Brief: Please produce an exact transcription of the lines from the one containing "Open the Members (成员) list icon" through the last line of the entries, leaving out every picture.

[[ Data extracts, beginning ]]

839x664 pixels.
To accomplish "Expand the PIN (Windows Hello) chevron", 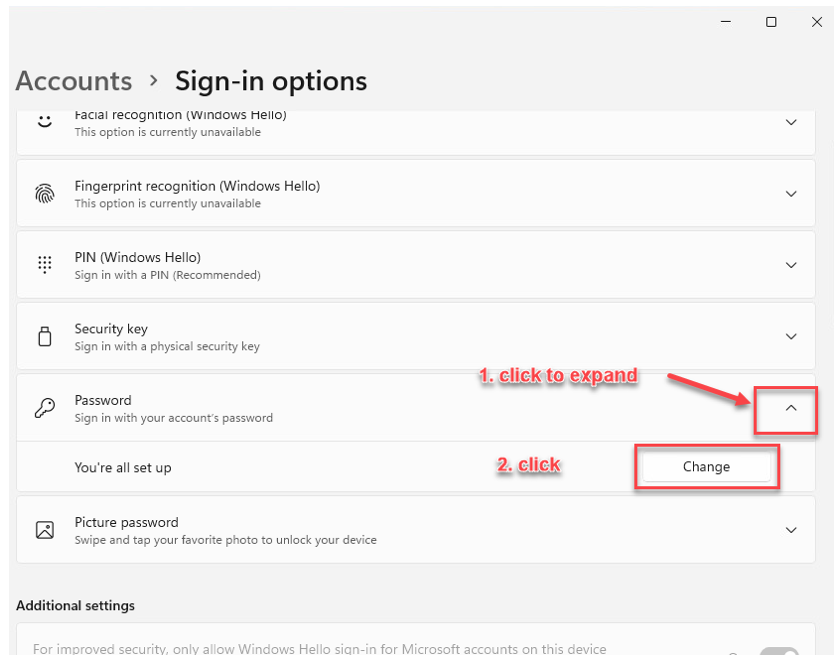I will point(791,265).
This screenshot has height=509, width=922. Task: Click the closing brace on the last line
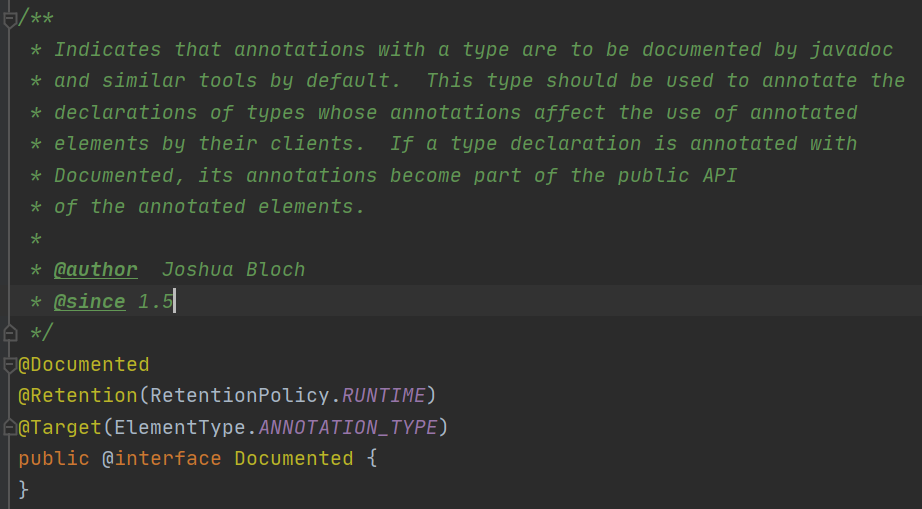(x=24, y=490)
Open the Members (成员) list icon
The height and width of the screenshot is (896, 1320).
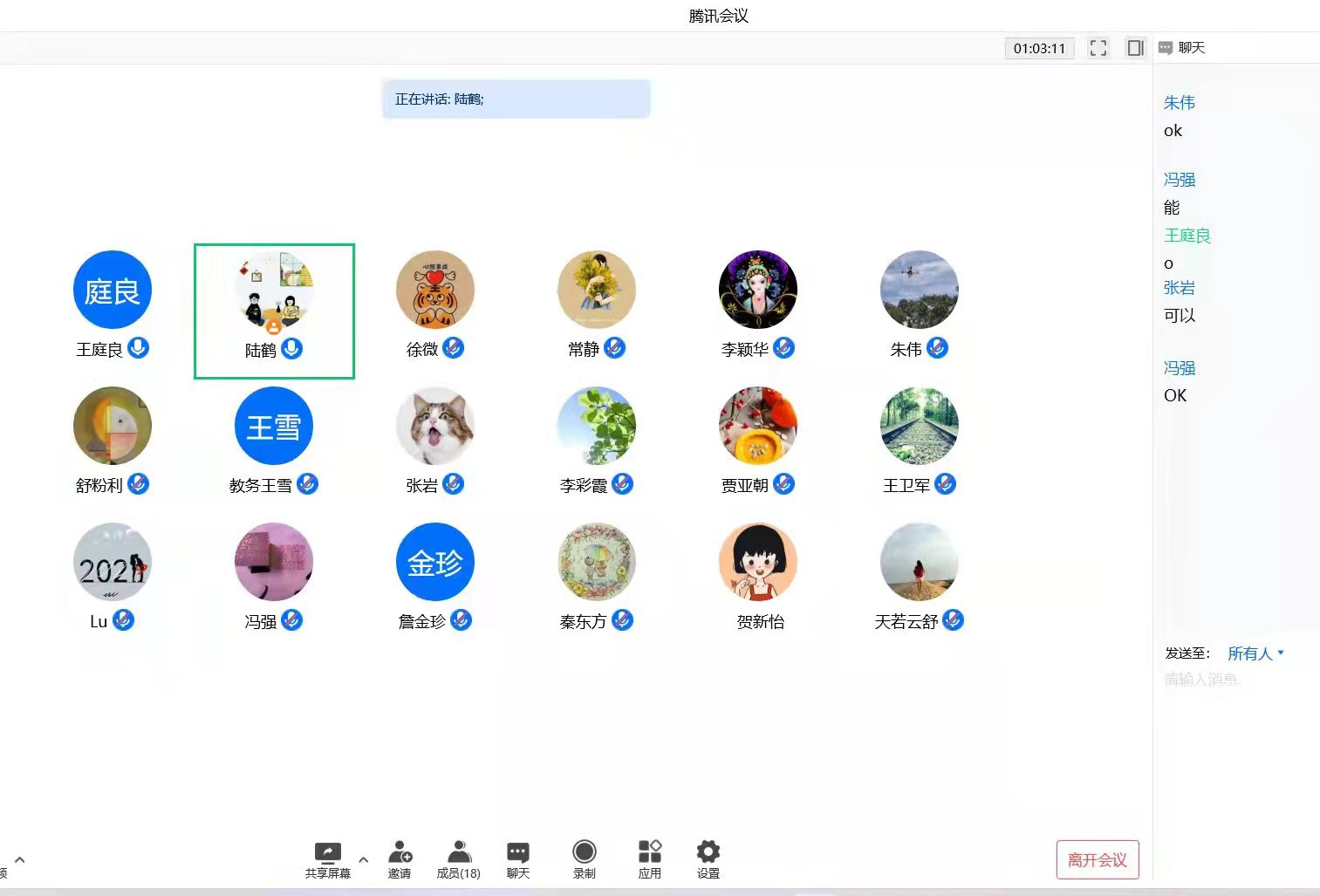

[[ Data extracts, end ]]

Written solution:
Open the Members (成员) list icon
The height and width of the screenshot is (896, 1320).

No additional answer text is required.